Sunday, January 11, 2004

Who said women are the manipulative ones??!

I don't know what I should do. I don't see this going anywhere. I know there is no future here. Someone asked me how can I tell if the relationship is going well or not, and I can't give a straight answer. But sometimes, we can feel it in our guts if something is just not right. He says I should give it a chance and not kill it while it's still so new. Yes, it is new, and I'm riding on that 'high' but I don't feel right anymore.
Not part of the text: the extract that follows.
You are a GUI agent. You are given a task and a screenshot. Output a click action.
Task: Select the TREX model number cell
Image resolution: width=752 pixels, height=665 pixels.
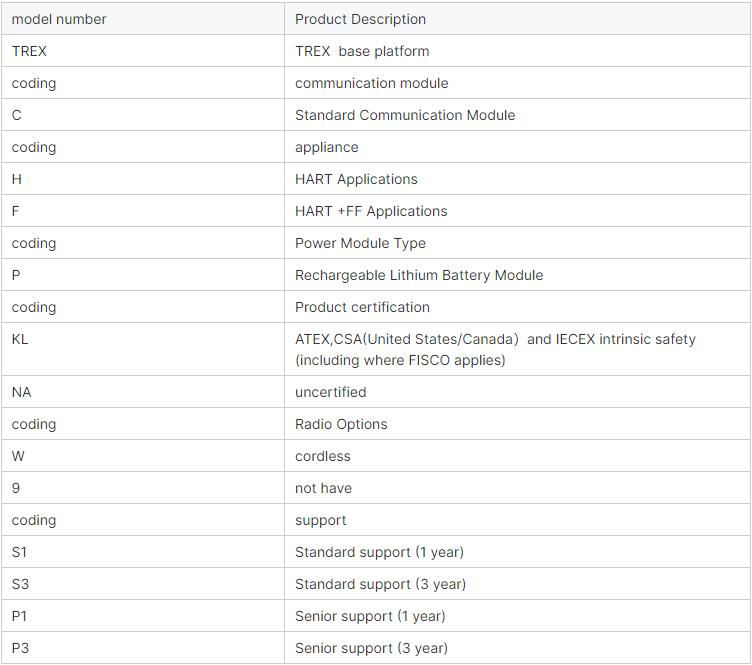(30, 51)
I'm attracted to him in an elemental way, but I'm not attracted to him in a mental way. I don't know if that makes any sense at all at the moment. I'm just so confused. It is not helping that my work is extremely stressful at the moment. Everything is just so ARRGHHHHH! #__@

He calls and he expects me to just jump to. Hah! Dream on. We had a date tonight, but I was just so irritated at him that I cancelled. He said, "Whatever." I said, "Fine with me," and hung up. I was irritated coz he pulled a guilt trip thing on me. He was supposed to pick me up at 9.30pm. I waited and waited and waited and waited AND WAITED! By 10.30pm I was hopping mad. I tried calling him but he didn't answer. Fine, so I left a message asking if everything was okay. Half and hour later, still nada. So I tried calling him again, and again no answer. I was just fed up by then. So this time I left a message saying that I was no longer up to going out that night. This time he called back, 5 mins after I left the message. He said he got caught up in something and he didn't apologise or anything. He just asked why I don't want to go out anymore. Well, DUH! Hello??! Your brains not working today?! Then we got into a fight. Bah. IDIOT!!!